Diketahui, Nurdin Basirun tertangkap saat KPK melaksanakan operasi tangkap tangan (OTT) atas dugaan korupsi izin lokasi rencana megaproyek reklamasi Gurindam 12. Proyek tersebut, meski tidak masuk dalam rencana pembangunan jangka menengah daerah (RJPMD) Provinsi Kepulauan Riau tahun 2016-2020, namun ternyata masuk kategori proyek besar karena memerlukan dana hingga Rp886 miliar.
Untuk membiayai proyek tersebut, Susan menyebut kalau Pemprov Kepri menggunakan anggaran pendapatan dan belanja daerah (APBD) yang dikucurkan selama tiga tahun. Rinciannya, pada 2018 APBD Kepri mengucurkan anggaran sebesar Rp487,9 miliar, pada 2019 sebesar Rp179 miliar, dan untuk 2020 dianggarkan sebesar Rp220 miliar.
Susan mengungkapkan, dalam mengungkap kasus reklamasi di Kepri, KPK harus bisa mengusut tuntas praktik korupsi perizinan reklamasi di provinsi tersebut, mulai dari unsur pemerintah, pengembang, sekaligus sejumlah perusahaan yang terlibat dalam pertambangan pasir di kawasan ini. Dengan kata lain, ada banyak pihak yang terlibat dalam kasus tersebut dan KPK jangan membiarkan satu pihak pun sampai lolos.
“Semuanya mesti diberikan sanksi, mulai dari Gubernur sampai dengan perusahaan pengembang dan penambang pasir,” jelas dia.
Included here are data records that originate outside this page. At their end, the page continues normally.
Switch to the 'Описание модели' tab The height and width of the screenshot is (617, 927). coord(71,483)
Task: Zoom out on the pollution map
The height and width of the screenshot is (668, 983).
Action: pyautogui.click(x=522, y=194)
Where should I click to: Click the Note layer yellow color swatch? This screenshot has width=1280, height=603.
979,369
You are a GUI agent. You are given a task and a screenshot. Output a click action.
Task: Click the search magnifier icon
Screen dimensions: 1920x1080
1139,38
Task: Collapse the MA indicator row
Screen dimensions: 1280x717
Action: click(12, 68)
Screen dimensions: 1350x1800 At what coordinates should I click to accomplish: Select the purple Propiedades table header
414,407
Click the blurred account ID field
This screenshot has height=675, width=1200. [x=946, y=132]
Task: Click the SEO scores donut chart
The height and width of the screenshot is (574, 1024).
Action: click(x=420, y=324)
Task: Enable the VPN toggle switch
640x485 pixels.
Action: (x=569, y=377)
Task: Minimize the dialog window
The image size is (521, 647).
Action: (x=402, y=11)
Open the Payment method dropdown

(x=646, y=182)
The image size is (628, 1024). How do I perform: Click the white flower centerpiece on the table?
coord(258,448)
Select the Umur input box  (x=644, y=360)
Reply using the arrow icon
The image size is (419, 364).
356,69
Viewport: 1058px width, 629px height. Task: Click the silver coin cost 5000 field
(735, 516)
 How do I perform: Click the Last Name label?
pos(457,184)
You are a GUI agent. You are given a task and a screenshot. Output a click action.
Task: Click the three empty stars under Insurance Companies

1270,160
baca juga : Melihat Budaya Bali di Kaus Tolak Reklamasi
Lebih jauh Susan mengatakan, sebelum KPK menangkap Gubernur, Pemprov Kepri diketahui sedang berusaha mendorong pengesahan Raperda RZWP3K untuk dibahas di rapat paripurna DPRD Kepri. Padahal, di dalam draf raperda, diketahui ada beberapa pihak yang mengajukan izin pemanfaatan lahan untuk proyek reklamasi dan berharap bisa diakomodir oleh Perda.
Adapun, sejumlah perusahaan yang selama ini terlibat dalam aktivitas reklamasi di Kepulauan Riau, yaitu PT Guna Karya Nusantara, PT Mitra Tama Daya Alam Bintan, PT Bukit Lintang Karimun, PT Kim Jaya Utama, PT Indospora Bumi Persada, PT Yuliana Jaya, PT Combol Bahari Perkasa, PT Merak Karimun Lestari, dan PT Sarana Trans Sejahtera. Semua perusahaan tersebut, kata Susan, wajib untuk diperiksa oleh KPK.